INSTRUCTIONS TO FOLLOW
From the data that follows, copy every line holding the string "agent".

INPUT MATERIAL
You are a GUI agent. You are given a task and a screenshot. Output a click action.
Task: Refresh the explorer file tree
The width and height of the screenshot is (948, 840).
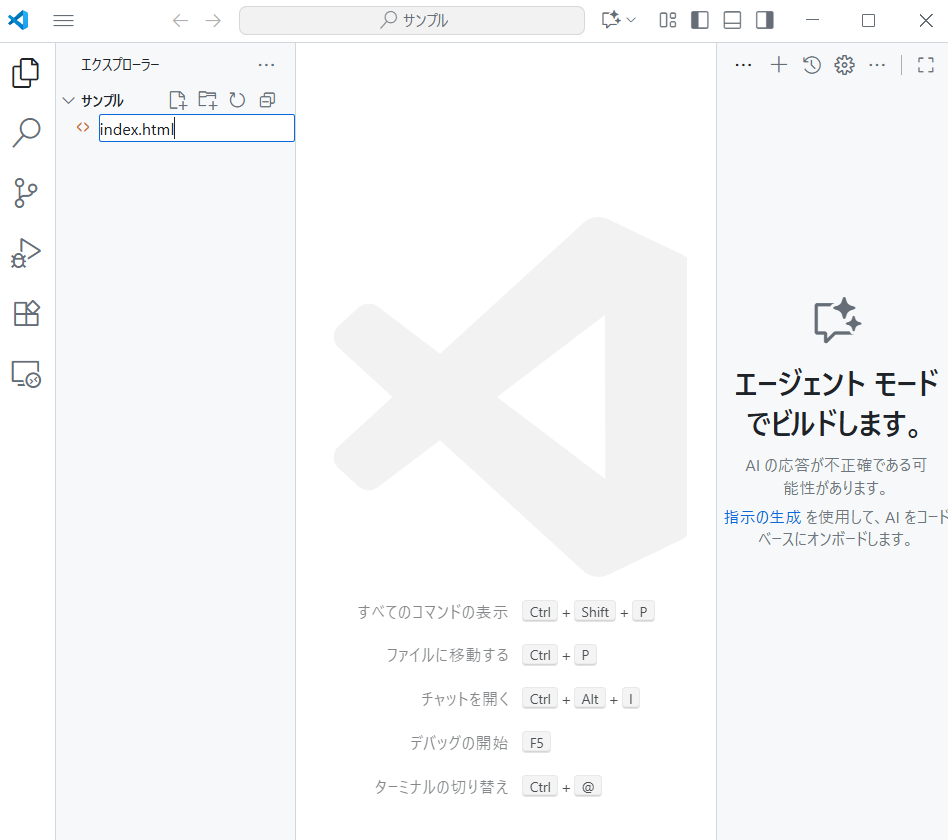pyautogui.click(x=237, y=100)
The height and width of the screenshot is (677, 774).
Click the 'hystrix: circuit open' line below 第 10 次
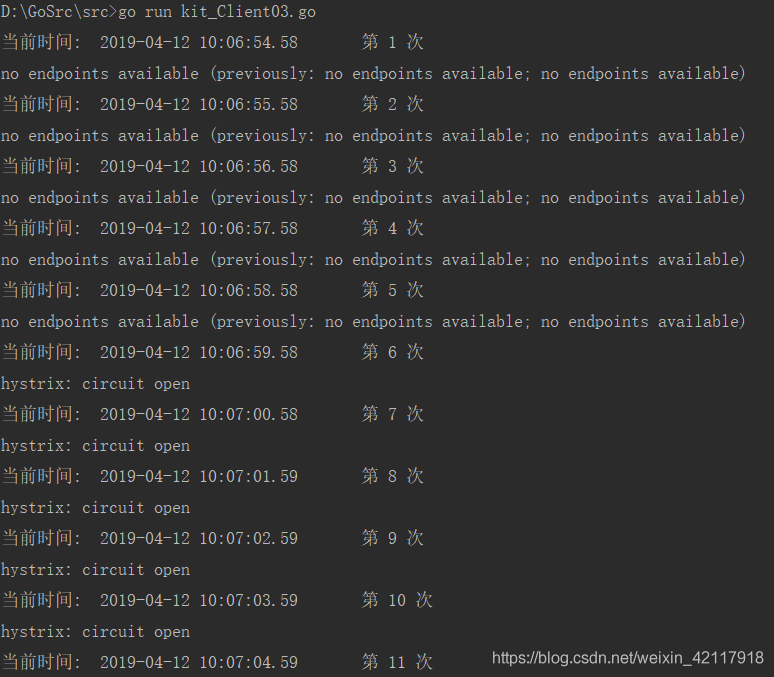coord(95,632)
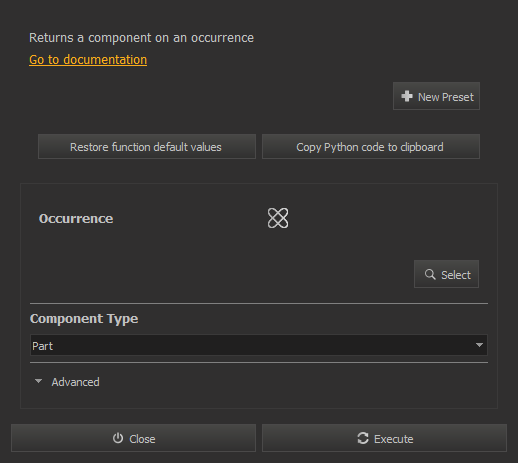The width and height of the screenshot is (518, 463).
Task: Click the magnifier icon on Select button
Action: (x=430, y=274)
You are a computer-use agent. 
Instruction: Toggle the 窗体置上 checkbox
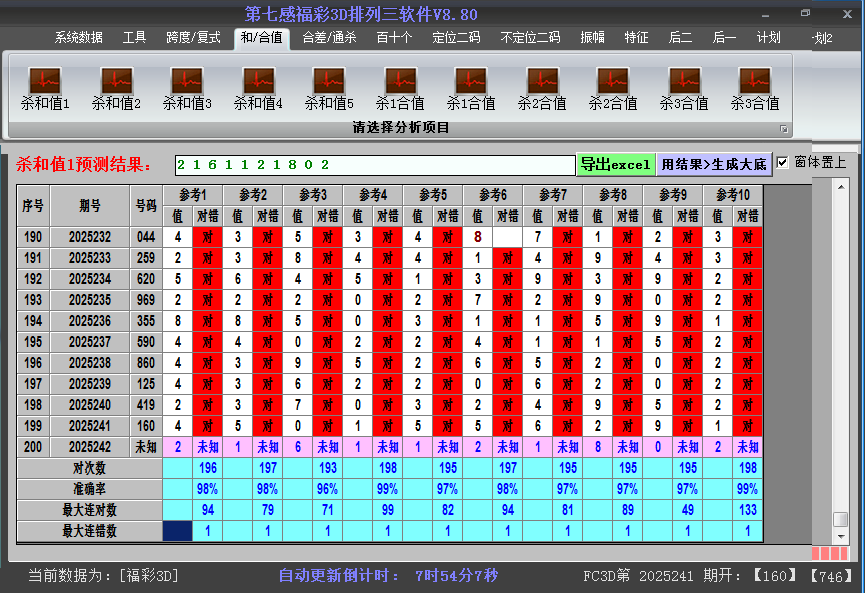(783, 163)
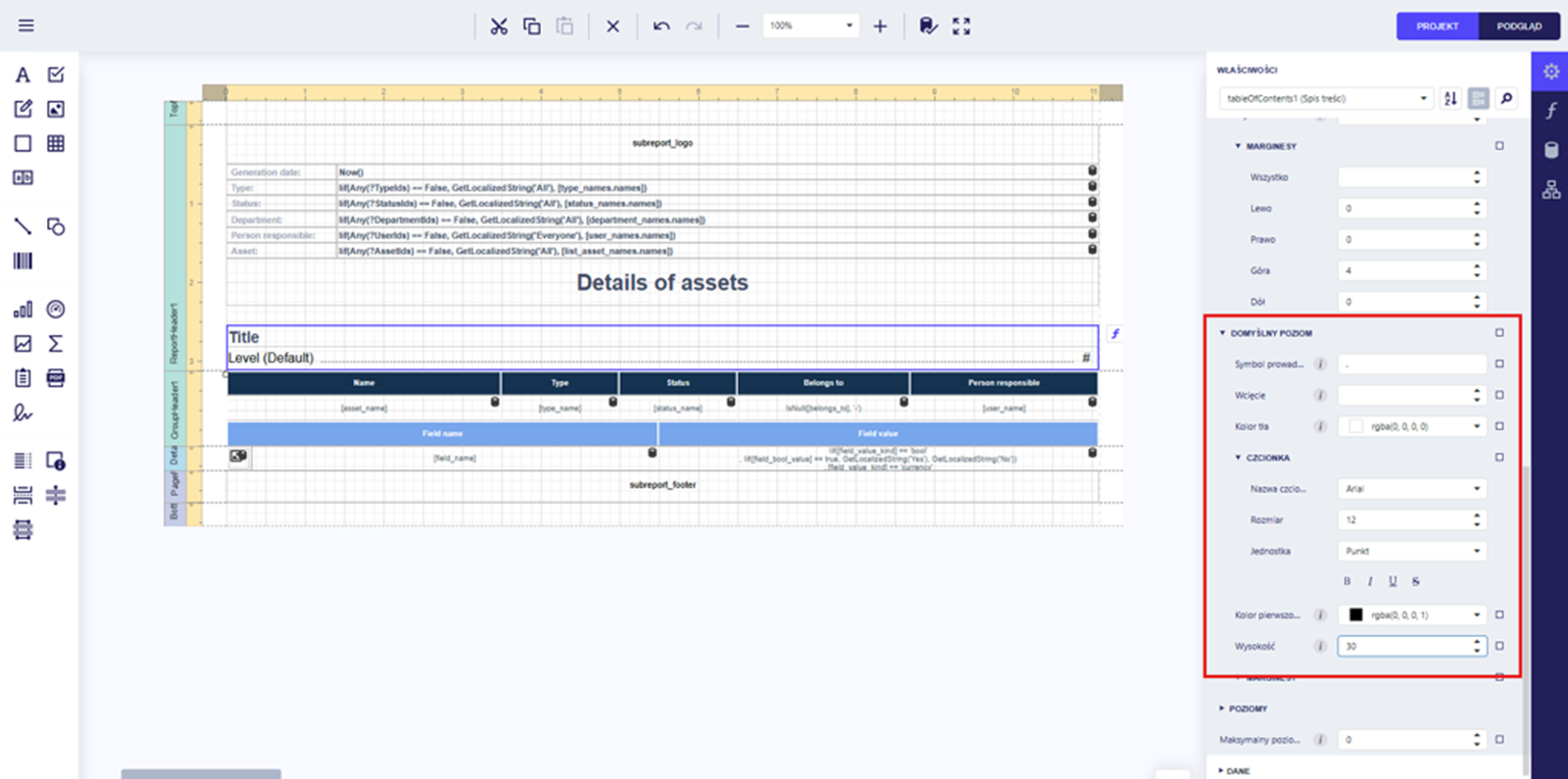Image resolution: width=1568 pixels, height=779 pixels.
Task: Click the Cut scissors icon
Action: 499,26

OUTPUT
You are a GUI agent. You are given a task and a screenshot. Output a click action.
You are a computer-use agent. 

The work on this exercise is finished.